▶ _Activity_: Give every entry again precisely as it appears.

======== Exercise data

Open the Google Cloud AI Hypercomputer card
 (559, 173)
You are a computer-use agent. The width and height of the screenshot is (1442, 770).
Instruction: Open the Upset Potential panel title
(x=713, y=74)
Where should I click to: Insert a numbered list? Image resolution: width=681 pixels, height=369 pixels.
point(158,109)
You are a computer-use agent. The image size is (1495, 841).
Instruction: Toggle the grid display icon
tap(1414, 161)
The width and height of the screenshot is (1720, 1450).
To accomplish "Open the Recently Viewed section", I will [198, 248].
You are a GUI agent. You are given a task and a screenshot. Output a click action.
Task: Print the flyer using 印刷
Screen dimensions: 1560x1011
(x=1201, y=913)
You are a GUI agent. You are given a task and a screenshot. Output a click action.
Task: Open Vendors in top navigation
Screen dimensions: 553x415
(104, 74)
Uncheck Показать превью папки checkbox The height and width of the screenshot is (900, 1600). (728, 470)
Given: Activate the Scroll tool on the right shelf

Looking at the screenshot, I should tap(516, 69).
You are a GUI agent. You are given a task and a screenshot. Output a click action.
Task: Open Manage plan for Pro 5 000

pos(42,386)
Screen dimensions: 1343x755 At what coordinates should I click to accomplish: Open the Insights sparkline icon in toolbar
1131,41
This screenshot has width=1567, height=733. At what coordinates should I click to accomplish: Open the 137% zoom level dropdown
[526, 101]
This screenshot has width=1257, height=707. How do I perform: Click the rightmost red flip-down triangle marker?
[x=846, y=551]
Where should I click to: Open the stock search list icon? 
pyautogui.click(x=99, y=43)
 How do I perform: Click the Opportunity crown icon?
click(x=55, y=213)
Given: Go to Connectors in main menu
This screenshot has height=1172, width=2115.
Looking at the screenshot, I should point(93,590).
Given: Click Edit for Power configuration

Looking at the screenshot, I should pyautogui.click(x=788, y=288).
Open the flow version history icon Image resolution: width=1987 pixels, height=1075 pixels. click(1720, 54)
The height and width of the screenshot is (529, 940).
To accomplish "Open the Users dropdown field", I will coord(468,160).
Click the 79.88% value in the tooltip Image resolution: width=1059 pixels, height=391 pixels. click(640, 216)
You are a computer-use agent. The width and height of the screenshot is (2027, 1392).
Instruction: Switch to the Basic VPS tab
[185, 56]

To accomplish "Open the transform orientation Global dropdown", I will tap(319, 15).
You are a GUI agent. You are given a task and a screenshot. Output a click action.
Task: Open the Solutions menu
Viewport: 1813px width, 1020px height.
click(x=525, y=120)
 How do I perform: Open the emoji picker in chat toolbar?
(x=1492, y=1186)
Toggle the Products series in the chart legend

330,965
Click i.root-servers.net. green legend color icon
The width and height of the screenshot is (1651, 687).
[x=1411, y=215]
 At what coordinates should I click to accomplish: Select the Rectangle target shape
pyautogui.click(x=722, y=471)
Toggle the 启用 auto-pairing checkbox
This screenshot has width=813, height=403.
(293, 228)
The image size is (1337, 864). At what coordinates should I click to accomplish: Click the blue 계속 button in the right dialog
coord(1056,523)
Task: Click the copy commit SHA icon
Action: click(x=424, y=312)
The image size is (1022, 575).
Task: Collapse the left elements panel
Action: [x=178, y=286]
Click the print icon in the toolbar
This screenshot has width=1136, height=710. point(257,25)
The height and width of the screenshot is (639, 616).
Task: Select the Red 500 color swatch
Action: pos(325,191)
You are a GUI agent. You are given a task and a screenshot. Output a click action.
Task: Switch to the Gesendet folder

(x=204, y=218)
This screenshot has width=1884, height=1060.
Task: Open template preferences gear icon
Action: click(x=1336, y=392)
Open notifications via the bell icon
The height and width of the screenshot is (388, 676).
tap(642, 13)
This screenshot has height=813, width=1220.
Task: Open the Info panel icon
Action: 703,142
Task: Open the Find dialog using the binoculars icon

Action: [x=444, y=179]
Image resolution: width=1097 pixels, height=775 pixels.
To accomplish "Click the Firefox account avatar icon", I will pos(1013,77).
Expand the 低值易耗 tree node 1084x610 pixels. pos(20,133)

================

▶ _Result of this exercise_:
Open the Google Cloud AI Hypercomputer card
 (559, 173)
You are a computer-use agent. The width and height of the screenshot is (1442, 770).
Instruction: Open the Upset Potential panel title
(x=713, y=74)
Where should I click to: Insert a numbered list? Image resolution: width=681 pixels, height=369 pixels.
point(158,109)
You are a computer-use agent. The image size is (1495, 841).
Instruction: Toggle the grid display icon
tap(1414, 161)
The width and height of the screenshot is (1720, 1450).
To accomplish "Open the Recently Viewed section", I will [198, 248].
You are a GUI agent. You are given a task and a screenshot. Output a click action.
Task: Print the flyer using 印刷
Screen dimensions: 1560x1011
(x=1201, y=913)
You are a GUI agent. You are given a task and a screenshot. Output a click action.
Task: Open Vendors in top navigation
Screen dimensions: 553x415
(104, 74)
Uncheck Показать превью папки checkbox The height and width of the screenshot is (900, 1600). (728, 470)
Given: Activate the Scroll tool on the right shelf

Looking at the screenshot, I should tap(516, 69).
You are a GUI agent. You are given a task and a screenshot. Output a click action.
Task: Open Manage plan for Pro 5 000

pos(42,386)
Screen dimensions: 1343x755 At what coordinates should I click to accomplish: Open the Insights sparkline icon in toolbar
1131,41
This screenshot has width=1567, height=733. At what coordinates should I click to accomplish: Open the 137% zoom level dropdown
[526, 101]
This screenshot has width=1257, height=707. How do I perform: Click the rightmost red flip-down triangle marker?
[x=846, y=551]
Where should I click to: Open the stock search list icon? 
pyautogui.click(x=99, y=43)
 How do I perform: Click the Opportunity crown icon?
click(x=55, y=213)
Given: Go to Connectors in main menu
This screenshot has height=1172, width=2115.
Looking at the screenshot, I should point(93,590).
Given: Click Edit for Power configuration

Looking at the screenshot, I should pyautogui.click(x=788, y=288).
Open the flow version history icon Image resolution: width=1987 pixels, height=1075 pixels. click(1720, 54)
The height and width of the screenshot is (529, 940).
To accomplish "Open the Users dropdown field", I will coord(468,160).
Click the 79.88% value in the tooltip Image resolution: width=1059 pixels, height=391 pixels. click(640, 216)
You are a computer-use agent. The width and height of the screenshot is (2027, 1392).
Instruction: Switch to the Basic VPS tab
[185, 56]

To accomplish "Open the transform orientation Global dropdown", I will tap(319, 15).
You are a GUI agent. You are given a task and a screenshot. Output a click action.
Task: Open the Solutions menu
Viewport: 1813px width, 1020px height.
click(x=525, y=120)
 How do I perform: Open the emoji picker in chat toolbar?
(x=1492, y=1186)
Toggle the Products series in the chart legend

330,965
Click i.root-servers.net. green legend color icon
The width and height of the screenshot is (1651, 687).
[x=1411, y=215]
 At what coordinates should I click to accomplish: Select the Rectangle target shape
pyautogui.click(x=722, y=471)
Toggle the 启用 auto-pairing checkbox
This screenshot has width=813, height=403.
(293, 228)
The image size is (1337, 864). At what coordinates should I click to accomplish: Click the blue 계속 button in the right dialog
coord(1056,523)
Task: Click the copy commit SHA icon
Action: click(x=424, y=312)
The image size is (1022, 575).
Task: Collapse the left elements panel
Action: [x=178, y=286]
Click the print icon in the toolbar
This screenshot has width=1136, height=710. point(257,25)
The height and width of the screenshot is (639, 616).
Task: Select the Red 500 color swatch
Action: pos(325,191)
You are a GUI agent. You are given a task and a screenshot. Output a click action.
Task: Switch to the Gesendet folder

(x=204, y=218)
This screenshot has width=1884, height=1060.
Task: Open template preferences gear icon
Action: click(x=1336, y=392)
Open notifications via the bell icon
The height and width of the screenshot is (388, 676).
tap(642, 13)
This screenshot has height=813, width=1220.
Task: Open the Info panel icon
Action: 703,142
Task: Open the Find dialog using the binoculars icon

Action: [x=444, y=179]
Image resolution: width=1097 pixels, height=775 pixels.
To accomplish "Click the Firefox account avatar icon", I will pos(1013,77).
Expand the 低值易耗 tree node 1084x610 pixels. pos(20,133)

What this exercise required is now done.